» Try it
Transcribe every entry word for word, leaving out all images.

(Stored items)

┄┄┄┄┄┄┄┄┄┄┄┄┄┄┄┄┄┄┄┄

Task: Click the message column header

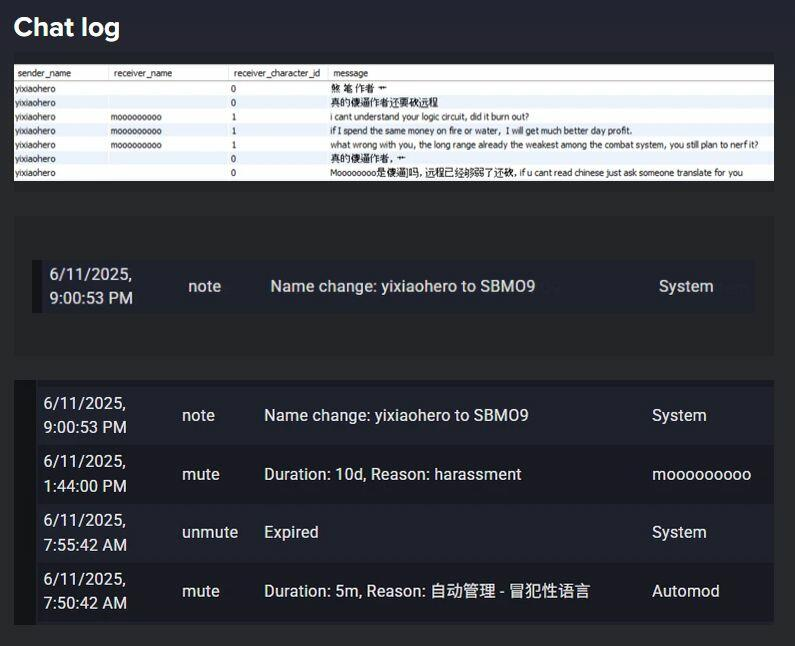Action: click(350, 73)
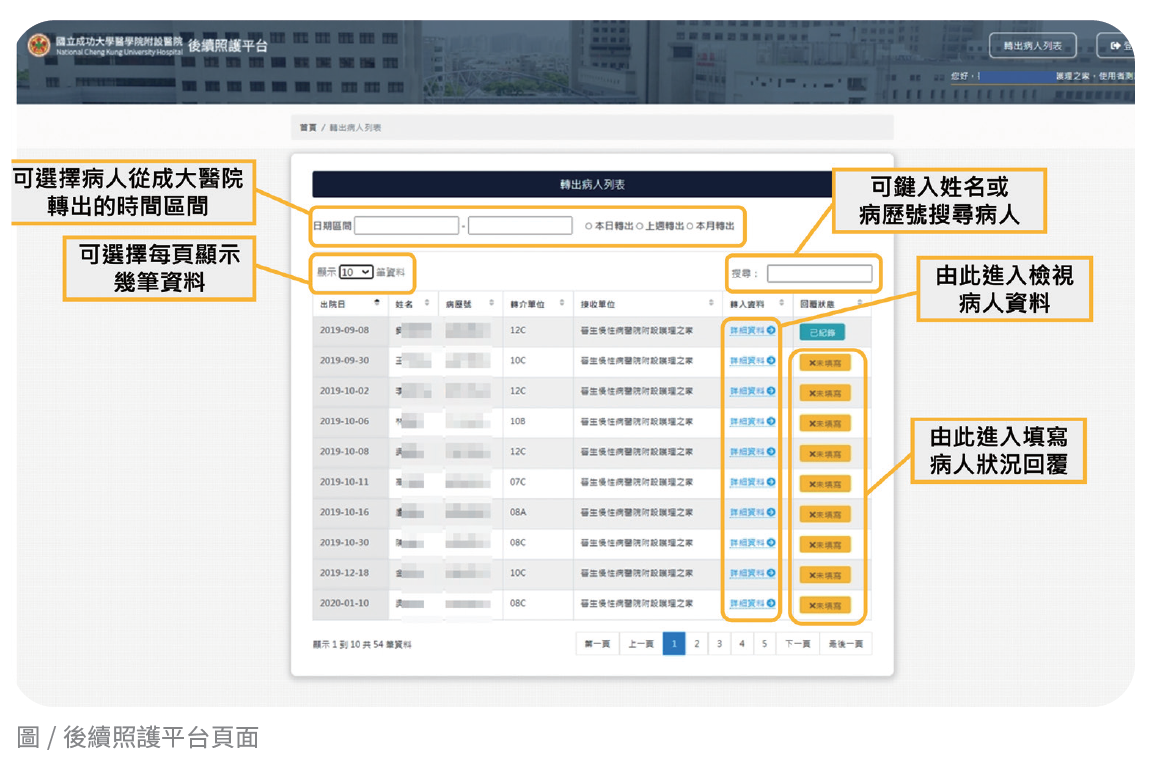Viewport: 1152px width, 763px height.
Task: Click the 已紀錄 status button
Action: pos(821,332)
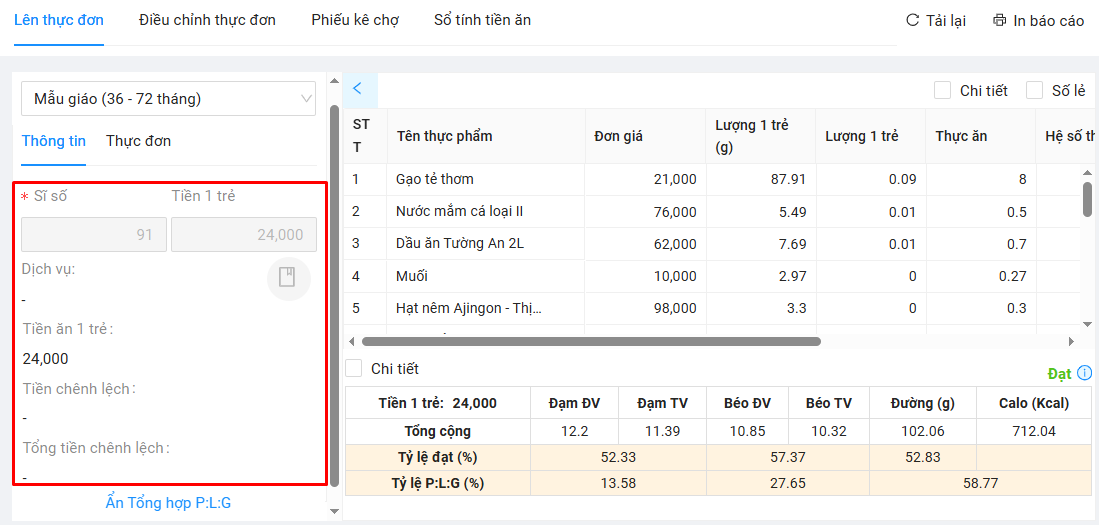Click the right arrow of the horizontal table scrollbar
Screen dimensions: 1099x525
click(x=1072, y=341)
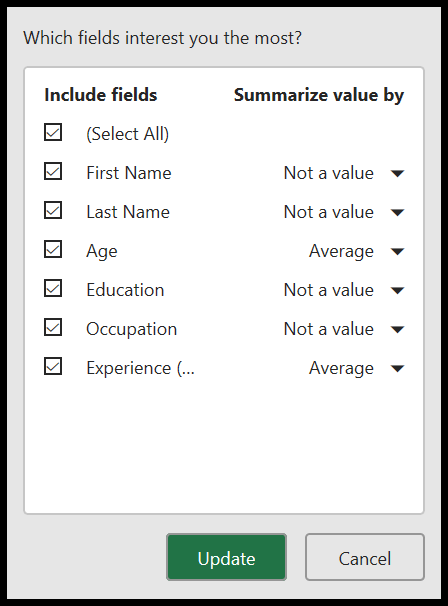Toggle the Education field checkbox

pyautogui.click(x=53, y=288)
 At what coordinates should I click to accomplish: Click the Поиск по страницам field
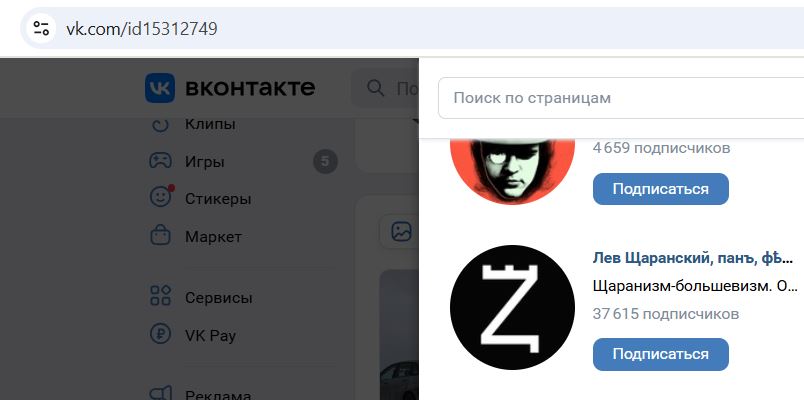[x=621, y=98]
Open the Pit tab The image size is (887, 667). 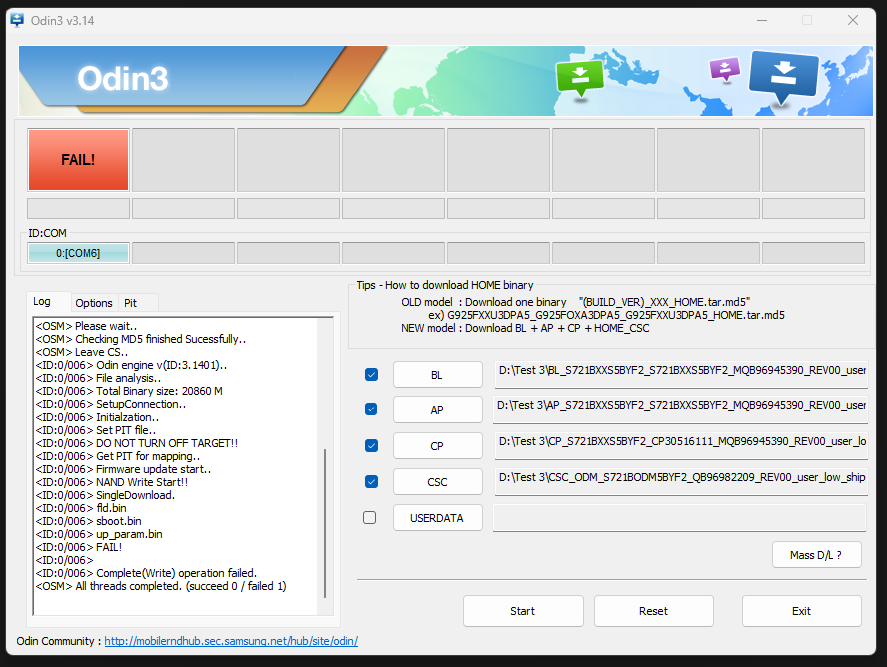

┄┄┄┄┄┄┄┄┄┄┄┄┄┄┄┄┄┄┄┄

» Reply to the task
Task: Click the message column header

Action: click(350, 73)
Viewport: 1152px width, 763px height.
Task: Click the 已紀錄 status button
Action: pos(821,332)
Click the right arrow of the horizontal table scrollbar
Screen dimensions: 1099x525
click(x=1072, y=341)
Toggle the Education field checkbox

pyautogui.click(x=53, y=288)
 At what coordinates should I click to accomplish: Click the Поиск по страницам field
[x=621, y=98]
Open the Pit tab The image size is (887, 667). 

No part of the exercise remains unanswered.